Syntactic Pattern Recognition : An Introduction
Rafael C. Gonzalez and Michael G. Thomason
This is out of print, possibly because more recent advances in the field of
syntactic and structural pattern recognition have rendered some of it obsolete,
or at least dated it a bit. But it was a real eye-opener for me, and I have a
soft spot in my heart for it. Interested readers might be able to find it in a
library. Gonzalez also co-authored a book on classical decision-theoretic
pattern recognition:
Pattern Recognition Principles
J. T. Tau and R. C. Gonzalez
Both of these books were published by Addison-Wesley, I think, but they are at
my house, and I am not, so I can't verify that right now. Amazon finds the
former, but does not list details, only "out-of-print"; it doesn't find the
latter at all.
Knuth's _The_Art_of_Programming_ used to be my favorite technical book, but the
following has won out over that old war-horse as my new Bible:
A Probabilistic Theory of Pattern Recognition
Luc Devroye, Laszlo Gyorfi, and Gabor Lugosi
Springer Verlag; ISBN: 0387946187
The table of contents alone is worth reading. It's at Devroye's web site:
http://www-cgrl.cs.mcgill.ca/~luc/pattrec.html
I say Bible because it has given me faith and inspiration, and instilled
a hope in me that says that the program I've been struggling to cobble
together with spit and baling wire lo! these many years, may actually have
a sound theoretical basis. That is to say, what I thought was merely a
haphazard intuitive approach, may turn out, at the end of the day, to be
justified and vindicated by recent results in the general theory. I do hope.
Oh! I've said too much. Next thing you know, somebody with a lot of money
will hire experts from the field of "syntactic pattern recognition" to write
a go program, and the race will be on, between them and me.

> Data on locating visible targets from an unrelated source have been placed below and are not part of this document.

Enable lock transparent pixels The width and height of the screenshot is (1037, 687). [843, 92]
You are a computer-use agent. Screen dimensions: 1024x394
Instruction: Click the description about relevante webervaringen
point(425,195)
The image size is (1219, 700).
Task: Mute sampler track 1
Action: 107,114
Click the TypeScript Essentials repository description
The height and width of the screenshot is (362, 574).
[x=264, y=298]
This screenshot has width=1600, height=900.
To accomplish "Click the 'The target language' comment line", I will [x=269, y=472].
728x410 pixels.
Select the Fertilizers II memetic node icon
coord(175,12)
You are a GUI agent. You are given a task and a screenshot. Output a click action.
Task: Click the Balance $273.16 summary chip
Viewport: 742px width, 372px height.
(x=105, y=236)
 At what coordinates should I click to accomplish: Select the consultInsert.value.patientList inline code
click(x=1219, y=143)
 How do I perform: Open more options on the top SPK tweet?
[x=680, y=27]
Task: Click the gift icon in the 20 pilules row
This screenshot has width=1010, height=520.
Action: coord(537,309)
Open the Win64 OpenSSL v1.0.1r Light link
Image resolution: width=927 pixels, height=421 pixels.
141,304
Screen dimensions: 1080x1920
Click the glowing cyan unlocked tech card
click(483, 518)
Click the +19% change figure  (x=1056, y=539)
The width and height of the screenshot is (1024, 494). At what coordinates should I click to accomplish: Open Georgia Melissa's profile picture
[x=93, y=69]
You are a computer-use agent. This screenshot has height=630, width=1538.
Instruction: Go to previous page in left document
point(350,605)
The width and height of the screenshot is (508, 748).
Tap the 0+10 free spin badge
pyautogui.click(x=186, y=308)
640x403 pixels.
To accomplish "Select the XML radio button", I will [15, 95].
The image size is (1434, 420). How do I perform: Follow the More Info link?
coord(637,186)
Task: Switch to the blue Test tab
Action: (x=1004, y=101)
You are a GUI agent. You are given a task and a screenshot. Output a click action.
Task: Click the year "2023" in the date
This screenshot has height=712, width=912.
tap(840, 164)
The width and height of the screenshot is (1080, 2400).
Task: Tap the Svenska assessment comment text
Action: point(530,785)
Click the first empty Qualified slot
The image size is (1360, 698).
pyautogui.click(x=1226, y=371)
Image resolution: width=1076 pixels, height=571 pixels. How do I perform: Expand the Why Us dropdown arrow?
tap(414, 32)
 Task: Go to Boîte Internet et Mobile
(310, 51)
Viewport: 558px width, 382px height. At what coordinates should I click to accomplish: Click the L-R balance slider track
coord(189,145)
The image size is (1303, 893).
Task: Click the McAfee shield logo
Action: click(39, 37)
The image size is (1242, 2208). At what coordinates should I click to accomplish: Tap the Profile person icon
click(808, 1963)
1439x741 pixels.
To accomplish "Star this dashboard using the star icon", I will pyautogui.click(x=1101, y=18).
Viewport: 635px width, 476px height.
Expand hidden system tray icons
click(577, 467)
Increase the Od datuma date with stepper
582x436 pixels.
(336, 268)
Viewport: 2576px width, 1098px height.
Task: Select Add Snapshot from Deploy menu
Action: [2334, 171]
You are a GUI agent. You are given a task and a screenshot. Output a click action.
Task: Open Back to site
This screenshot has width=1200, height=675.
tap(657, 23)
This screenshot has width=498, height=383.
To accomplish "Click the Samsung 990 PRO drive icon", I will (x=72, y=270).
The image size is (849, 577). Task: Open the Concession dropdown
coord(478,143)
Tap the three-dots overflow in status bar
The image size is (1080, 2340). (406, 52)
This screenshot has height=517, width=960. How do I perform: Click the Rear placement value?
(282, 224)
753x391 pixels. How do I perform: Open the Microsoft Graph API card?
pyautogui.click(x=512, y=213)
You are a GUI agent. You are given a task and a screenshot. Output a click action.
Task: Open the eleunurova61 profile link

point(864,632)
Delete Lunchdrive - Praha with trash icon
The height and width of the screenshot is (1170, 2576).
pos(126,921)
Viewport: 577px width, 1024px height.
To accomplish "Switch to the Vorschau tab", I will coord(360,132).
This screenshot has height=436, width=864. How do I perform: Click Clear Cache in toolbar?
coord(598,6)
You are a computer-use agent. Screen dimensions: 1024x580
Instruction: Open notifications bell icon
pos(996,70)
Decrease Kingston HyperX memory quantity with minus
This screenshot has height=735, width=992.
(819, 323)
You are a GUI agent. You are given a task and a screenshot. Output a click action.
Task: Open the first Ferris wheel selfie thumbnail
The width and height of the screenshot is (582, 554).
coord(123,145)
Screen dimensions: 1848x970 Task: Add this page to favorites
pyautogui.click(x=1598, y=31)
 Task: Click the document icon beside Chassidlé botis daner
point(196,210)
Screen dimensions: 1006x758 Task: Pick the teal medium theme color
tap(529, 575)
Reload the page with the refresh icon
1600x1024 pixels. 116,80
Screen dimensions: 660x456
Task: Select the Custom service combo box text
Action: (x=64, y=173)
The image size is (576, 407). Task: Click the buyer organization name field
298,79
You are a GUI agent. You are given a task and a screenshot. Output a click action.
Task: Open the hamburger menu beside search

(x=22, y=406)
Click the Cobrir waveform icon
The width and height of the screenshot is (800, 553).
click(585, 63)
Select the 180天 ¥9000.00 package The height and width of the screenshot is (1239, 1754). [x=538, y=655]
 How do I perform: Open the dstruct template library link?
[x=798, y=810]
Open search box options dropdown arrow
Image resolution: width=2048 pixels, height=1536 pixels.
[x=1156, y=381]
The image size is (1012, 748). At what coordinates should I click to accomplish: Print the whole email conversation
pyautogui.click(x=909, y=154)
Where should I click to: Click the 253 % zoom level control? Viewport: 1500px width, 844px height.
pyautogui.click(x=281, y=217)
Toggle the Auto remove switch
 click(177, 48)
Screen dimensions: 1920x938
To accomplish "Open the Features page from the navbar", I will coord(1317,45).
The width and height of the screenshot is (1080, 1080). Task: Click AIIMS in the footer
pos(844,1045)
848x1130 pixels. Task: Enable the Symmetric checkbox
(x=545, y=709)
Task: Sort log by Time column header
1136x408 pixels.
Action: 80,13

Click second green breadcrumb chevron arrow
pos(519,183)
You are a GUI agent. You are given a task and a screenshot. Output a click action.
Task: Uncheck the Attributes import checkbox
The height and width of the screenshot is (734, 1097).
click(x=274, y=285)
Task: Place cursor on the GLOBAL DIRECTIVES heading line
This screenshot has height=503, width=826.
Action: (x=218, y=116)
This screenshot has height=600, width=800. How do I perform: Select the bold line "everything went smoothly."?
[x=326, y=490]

Oh, dearie me!
But, considering the inherent difficulty of our problem, I trust I am not
giving away the store when I say that I am encouraged by using these techniques
as a means of getting a computer to play go. The competition -- you -- still
have to come up with a way of representing the patterns you want to recognize
and classify. And that's the hard part. What to observe? How to observe it?
After that, it's an easy matter to apply cookbook algorithms. Have fun!